De hacerlo, no se constituye en un magisterio paralelo, sino en un impulso, querido y permitido por el Señor, para procurar una mayor adhesión al anuncio propio de Santa Madre Iglesia.

El mismo R. P. Royo Marin explica que las visiones pertenecen de suyo al género de las gracias “gratis dadas”. (Teología de la Perfección Cristiana IV, I, n.789)

Con todo esto y mucho más, podemos concluir que tanta insistencia en desacreditar un fenómeno místico, presentando argumentaciones fuera del marco teológico, con el que la Iglesia tradicionalmente los estudia, y basándose en hechos inciertos, parciales y centralizados en la singularidad humana, de quienes estarían recibiendo esas gracias “gratis dadas”, no hace más que colaborar con el plan Divino de la propia santificación de esas almas, transformándose toda persecución, ataque y ofensa, padecida por amor al Señor y su Madre Santísima, en causa de méritos grandiosos para el cielo.

4.- Medjugorje

El propio sabio teólogo R.P. Antonio Royo Marín, afirma en el mismo tratado: “En la práctica no hay más que una norma de discernimiento verdaderamente cierta y eficaz: Es la señalada por Cristo en el Evangelio: “Por sus frutos los conoceréis” (Mt 7,16).

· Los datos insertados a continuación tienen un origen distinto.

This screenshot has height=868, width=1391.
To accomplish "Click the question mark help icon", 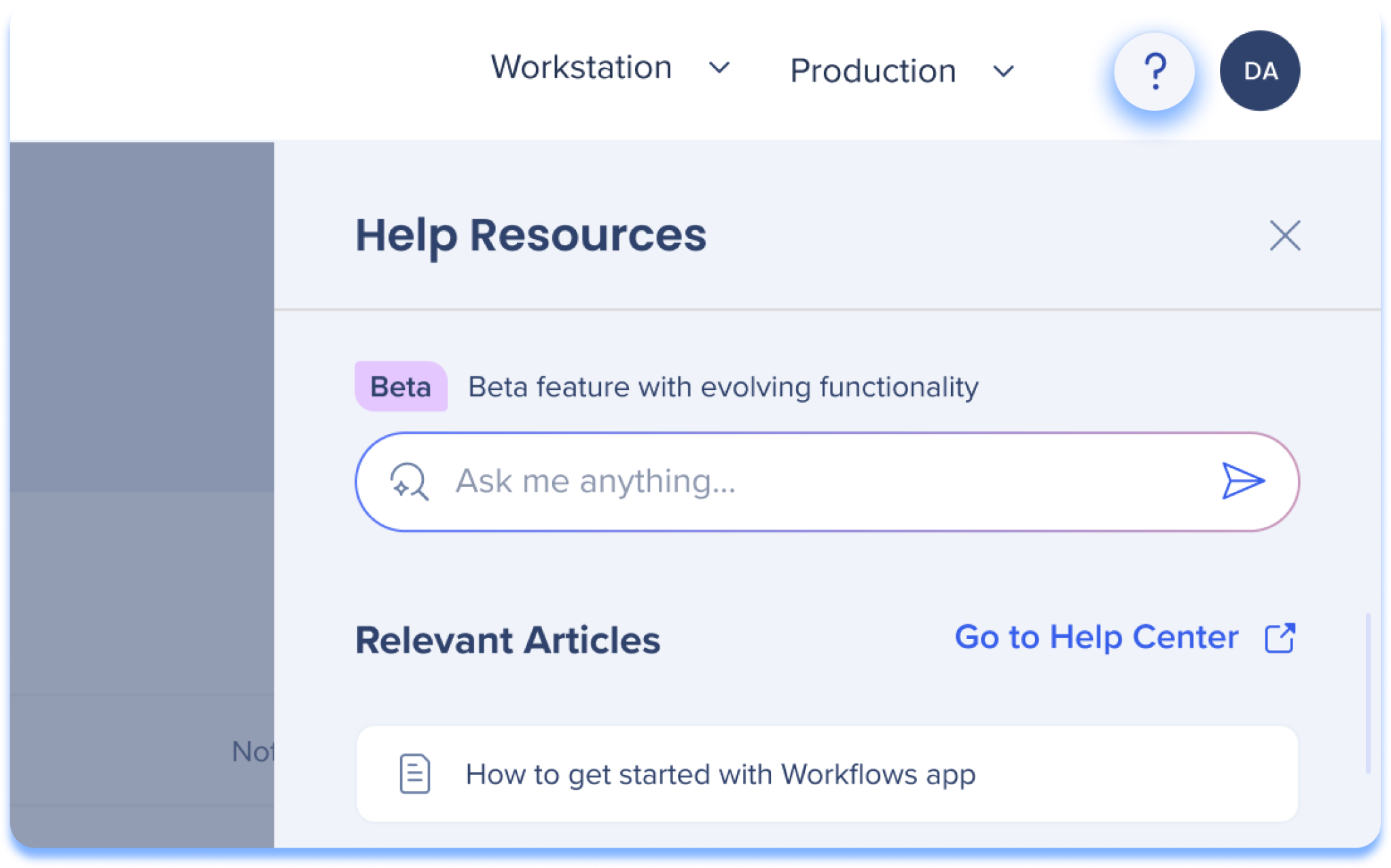I will point(1154,71).
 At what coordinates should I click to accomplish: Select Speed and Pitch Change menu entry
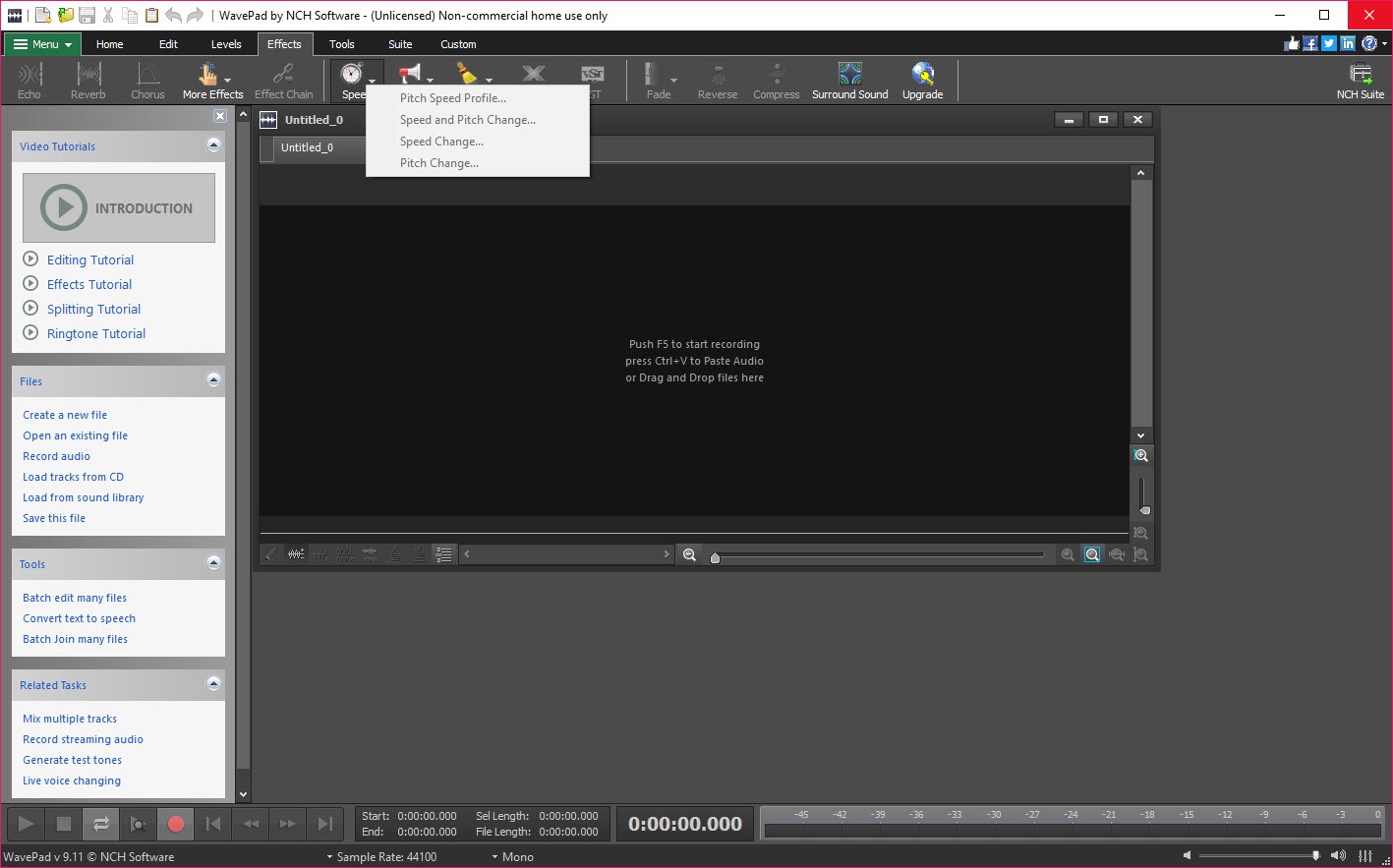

No es la primera vez que los videntes de Medjugorje son objeto de acusaciones, falsos testimonios y cuestionamientos completamente lejos de lo que podría ser un análisis estructurado, serio, teológico y científico. Sin embargo ellos permanecen en el silencio.

Es el silencio la reacción de Cristo, ante los tribunales que lo acusaron injustamente y ante los insultos padecidos en la Cruz. El silencio fue el gesto de la Madre del Señor, que conservaba y meditaba todo en su corazón. Y es la misma Reina de la Paz la que ha cultivado el silencio en el corazón de cada uno de videntes de Medjugorje.

El corazón humilde que es cobijado en las manos de la Madre de la Iglesia, aunque padece las espinas, no puede apartarse del consuelo amoroso, noble y tierno del Corazón Inmaculado que se aferró en el dolor al Corazón de su Hijo y Redentor. Es el contraste con la suficiencia y la arrogancia del mundo y sus siervos, que, como dice el Papa Francisco, no pueden comprender que “Dios, según su estilo, ha ocultado estas cosas a sabios y entendidos, dándolas a conocer a los pequeños, a los humildes, a los sencillos de corazón” (12 de diciembre de 2014).